Biden again justifies his decision for withdrawal from Afghanistan
US President Biden said the US forces achieved their main target of killing Osama bin Lalden on May 2, 2011
SHANKSVILLE: President Joe Biden, speaking unexpectedly during a visit to the Pennsylvania site of one of the 9/11 plane crashes, again defended the widely criticized withdrawal from Afghanistan, saying the US could not "invade" every country where Al-Qaeda is present.
"Could Al-Qaeda come back (in Afghanistan)?" he asked in an exchange with reporters outside a Shanksville fire station. "Yeah. But guess what, it's already back other places.

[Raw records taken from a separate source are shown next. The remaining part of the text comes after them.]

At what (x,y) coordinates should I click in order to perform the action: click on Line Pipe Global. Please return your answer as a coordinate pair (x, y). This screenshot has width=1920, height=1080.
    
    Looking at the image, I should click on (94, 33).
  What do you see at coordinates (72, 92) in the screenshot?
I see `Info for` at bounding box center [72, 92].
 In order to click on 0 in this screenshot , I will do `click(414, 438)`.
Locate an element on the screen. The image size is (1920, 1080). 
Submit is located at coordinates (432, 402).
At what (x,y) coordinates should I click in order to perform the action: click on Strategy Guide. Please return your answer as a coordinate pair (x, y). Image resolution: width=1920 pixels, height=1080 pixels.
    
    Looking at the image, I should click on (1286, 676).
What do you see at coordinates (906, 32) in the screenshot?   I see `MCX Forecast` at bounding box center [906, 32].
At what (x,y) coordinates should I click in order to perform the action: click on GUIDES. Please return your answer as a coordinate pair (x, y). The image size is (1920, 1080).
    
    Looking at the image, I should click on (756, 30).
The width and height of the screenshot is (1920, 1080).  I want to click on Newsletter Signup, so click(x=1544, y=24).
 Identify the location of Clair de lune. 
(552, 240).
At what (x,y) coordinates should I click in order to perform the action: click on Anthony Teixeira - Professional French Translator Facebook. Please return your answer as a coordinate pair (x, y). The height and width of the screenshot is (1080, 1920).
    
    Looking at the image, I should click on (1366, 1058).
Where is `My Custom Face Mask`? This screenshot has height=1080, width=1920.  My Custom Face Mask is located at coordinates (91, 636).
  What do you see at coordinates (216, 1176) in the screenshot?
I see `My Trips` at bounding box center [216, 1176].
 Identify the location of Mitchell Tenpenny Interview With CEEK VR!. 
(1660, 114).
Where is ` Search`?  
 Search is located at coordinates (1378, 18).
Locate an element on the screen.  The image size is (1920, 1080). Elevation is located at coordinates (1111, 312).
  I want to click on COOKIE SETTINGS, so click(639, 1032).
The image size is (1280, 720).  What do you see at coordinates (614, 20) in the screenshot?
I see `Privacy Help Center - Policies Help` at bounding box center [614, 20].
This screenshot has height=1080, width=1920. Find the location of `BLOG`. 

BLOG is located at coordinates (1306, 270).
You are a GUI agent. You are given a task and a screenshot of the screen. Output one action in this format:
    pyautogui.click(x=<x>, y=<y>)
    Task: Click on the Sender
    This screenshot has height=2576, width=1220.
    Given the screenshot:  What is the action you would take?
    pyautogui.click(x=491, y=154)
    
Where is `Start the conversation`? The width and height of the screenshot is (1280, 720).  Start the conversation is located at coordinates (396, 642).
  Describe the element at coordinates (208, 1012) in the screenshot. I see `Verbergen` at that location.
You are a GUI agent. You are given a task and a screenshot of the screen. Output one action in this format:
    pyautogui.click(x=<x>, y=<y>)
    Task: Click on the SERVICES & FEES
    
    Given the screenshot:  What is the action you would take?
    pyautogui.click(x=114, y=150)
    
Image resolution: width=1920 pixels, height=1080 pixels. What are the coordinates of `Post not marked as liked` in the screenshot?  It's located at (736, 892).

"What's the strategy? Every place where Al-Qaeda is, we're going to invade and have troops stay in? C'mon."
Biden said it had always been a mistake to think Afghanistan could be meaningfully united.
Biden said American forces had achieved their central mission when a special forces team killed Al-Qaeda founder Osama bin Laden on May 2, 2011 in a compound in Pakistan.
The US intervention in Afghanistan began after the September 11, 2001 terror attacks, eventually drawing the US -- joined by key allies -- into its longest war.
Biden had begun his day Saturday in Manhattan, attending a televised ceremony marking the September 11 attacks there.
He had not been scheduled to make public remarks. But asked by a reporter about the chaotic withdrawal from Afghanistan and a subsequent drop in his poll numbers, he shrugged it off.
"I'm a big boy," Biden said. "I've been doing this a long time."
But he also alluded clearly to one source of that criticism, former President Donald Trump.
Referring to "the stuff that's coming out of Florida," he mentioned a recent statement that if General Robert E. Lee -- who led the troops of the pro-slavery Confederacy during the Civil War -- "had been in Afghanistan, we would have won."
The assertion about Lee came in a statement from Trump, who now lives in Florida.